Pediment surface at base of Book Cliffs, Utah

Pediments are erosional surfaces. A pediment develops when sheets of running water (sheet floods) wash over it in intense rainfall events.[3] It may be thinly covered with fluvial gravel that has washed over it from the foot of mountains produced by cliff retreat erosion.[5]
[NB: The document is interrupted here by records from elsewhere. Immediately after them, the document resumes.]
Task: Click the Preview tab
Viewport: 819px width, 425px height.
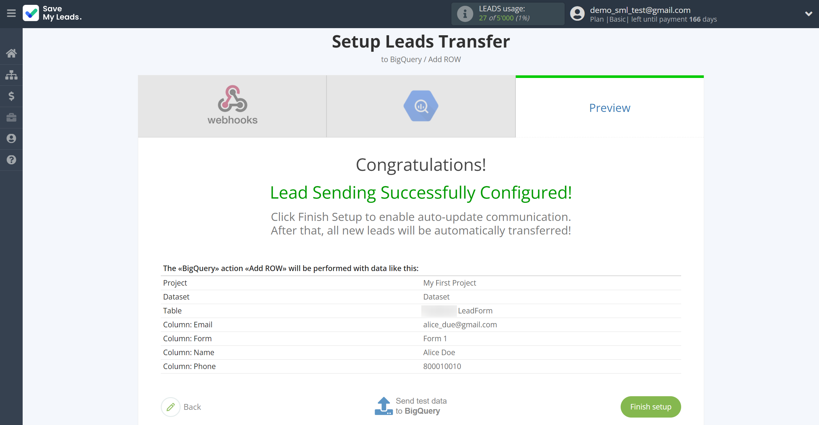Action: click(610, 107)
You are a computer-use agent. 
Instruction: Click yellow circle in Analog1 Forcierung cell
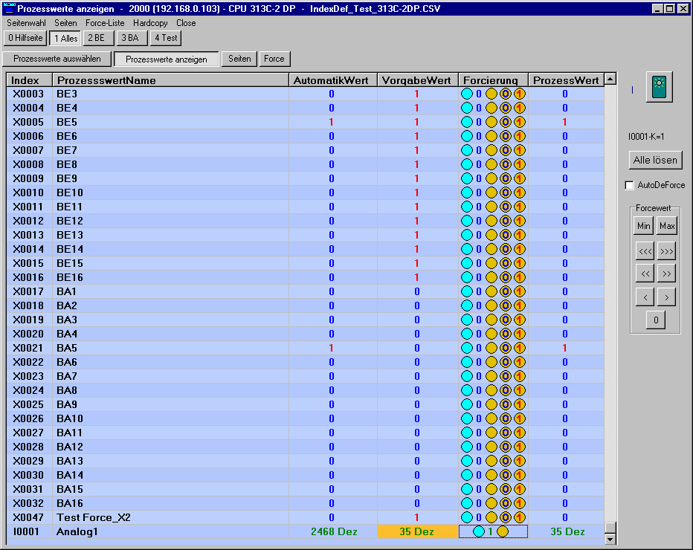coord(502,531)
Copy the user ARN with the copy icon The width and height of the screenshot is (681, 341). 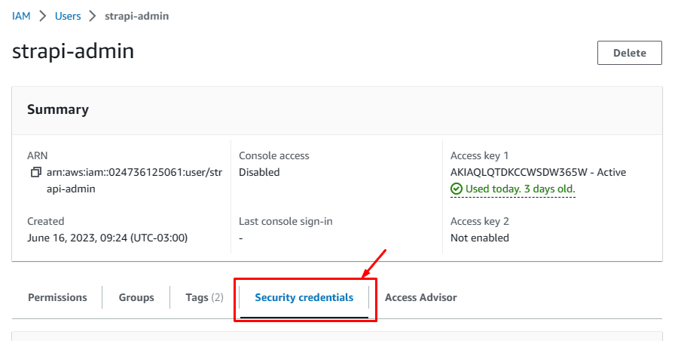point(35,173)
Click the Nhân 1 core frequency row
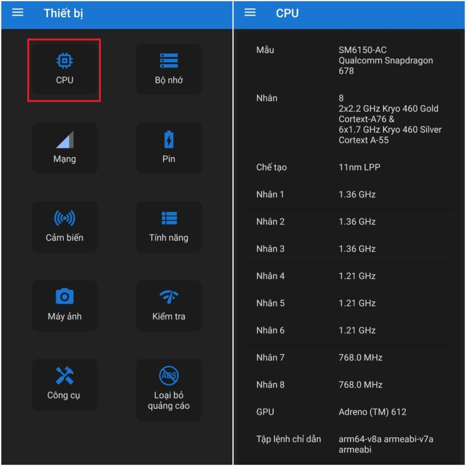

A pediment is not to be confused with a bajada, which is a merged group of alluvial fans. Bajadas also slope gently from an escarpment, but are composed of material eroded from canyons in the escarpment and redeposited on the bajada, rather than of bedrock with a thin veneer of gravel.[6]

Description

Pediments were originally recognized as the upper part of smoothly sloping (0.5°-7°) concave piedmont surfaces surrounding mountains in arid regions. The lower part of the piedmont is a bajada, with the distinction being that the upper pediment surface is cut into bedrock (with possibly a thin veneer of alluvium) and is thus a result of erosion, while the lower bajada is aggradational (formed by accumulation of fresh sediments). Above the pediment, the slope abruptly increases, with an angle of 15° to nearly vertical. This creates a well-defined knickpoint at the base of the higher terrain.[2][5]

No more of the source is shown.